Encouraging staff to take actions like checking their ticket times. Also, teach employees about the proper chain of command and when to escalate the problem. Does your server go to the manager? Or do they head into the kitchen to ask the cooks?
Asking teams to communicate with their guests. For example, if someone appears to be agitated, it makes sense to stop by and soothe them. Update guests with their order status, “It looks like about five or so minutes until that broasted chicken comes out of the oven. Can I refill your drink before your food comes?”
5. COVID-19 concerns and complaints
Long after the pandemic ends, your guests will have an opinion on policies. Your crew is made up of regular people. They aren’t epidemiologists or lawmakers. Yet, they may get customer complaints about your requirements. Common grievances include not seating open tables to comply with social distancing guidelines or wearing a mask to the bathroom.

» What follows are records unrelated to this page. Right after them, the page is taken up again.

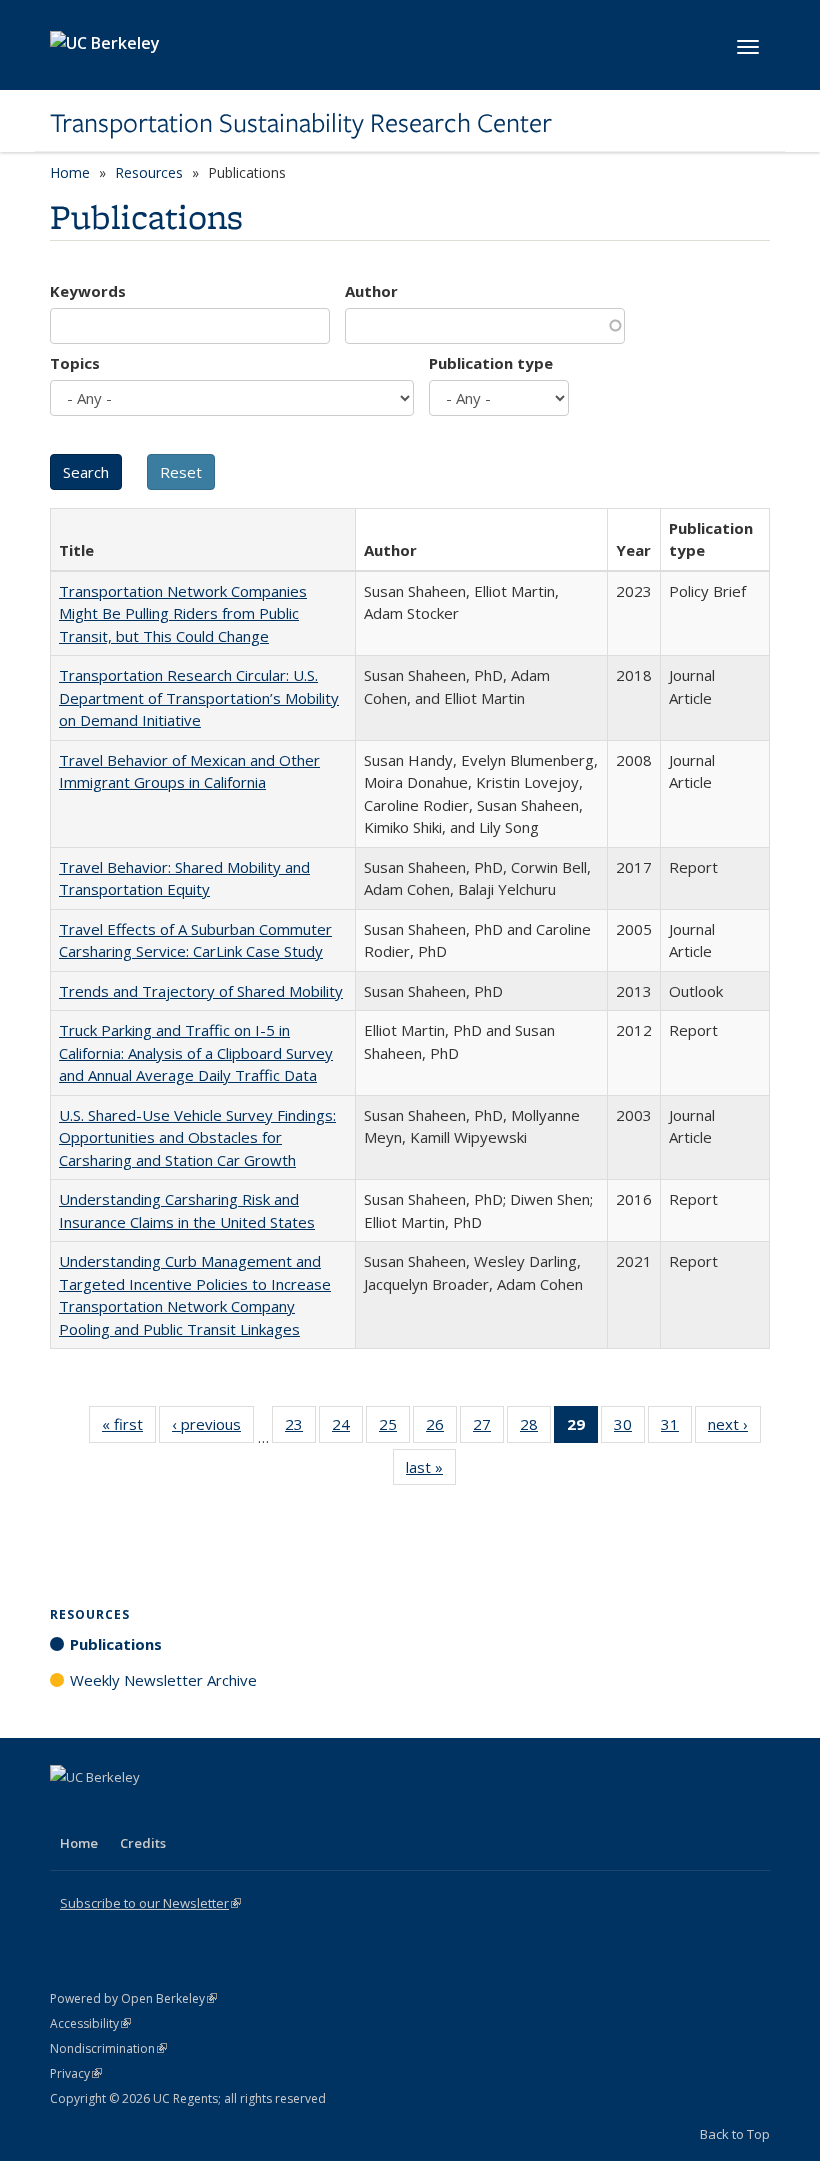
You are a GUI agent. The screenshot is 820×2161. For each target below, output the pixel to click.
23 (300, 1428)
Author (371, 291)
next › (734, 1428)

The solution to this concern is the same as many of the above restaurant customer complaints. Hire the best people while training and monitoring your staff. Then, connect the public safety guidelines back to your brand mission and values. Your restaurant relies on ensuring that topmost safety methods are always used, pandemic, or not. And of course, to keep your doors open, you need certain business and health licenses to operate.
Work with your teams to develop scripts to respond to repetitive questions and consider adding a pandemic-specific FAQ page on your website that answers top guest concerns.
How do you calm an upset restaurant guest?
Take a breath and apologize. Yes, it’s that simple. Don’t blame or ask 20 questions. Say you’re sorry and fix the issue. This goes for in-house, online, and phone conversations. Get to the reasons behind the complaint when you’re out of the public eye. Then take steps to prevent problems from happening in the first place.
While you can’t prevent rude customers, the actions you take before the complaint and how you address a customer grievance ultimately impacts your restaurant’s success.